◆ Challenge: Report every line of the records below that contains the word "icon", copying each line in full. Case counts.

◆ Data excerpts:
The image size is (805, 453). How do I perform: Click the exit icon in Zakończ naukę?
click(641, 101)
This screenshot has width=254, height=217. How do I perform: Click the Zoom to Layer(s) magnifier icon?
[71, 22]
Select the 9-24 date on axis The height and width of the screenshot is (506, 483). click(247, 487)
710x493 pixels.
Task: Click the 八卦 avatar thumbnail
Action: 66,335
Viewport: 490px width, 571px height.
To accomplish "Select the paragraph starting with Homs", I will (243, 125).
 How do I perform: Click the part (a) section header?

◆ Reply:
The image size is (805, 453). How do I perform: Click the exit icon in Zakończ naukę?
This screenshot has width=254, height=217. How do I perform: Click the Zoom to Layer(s) magnifier icon?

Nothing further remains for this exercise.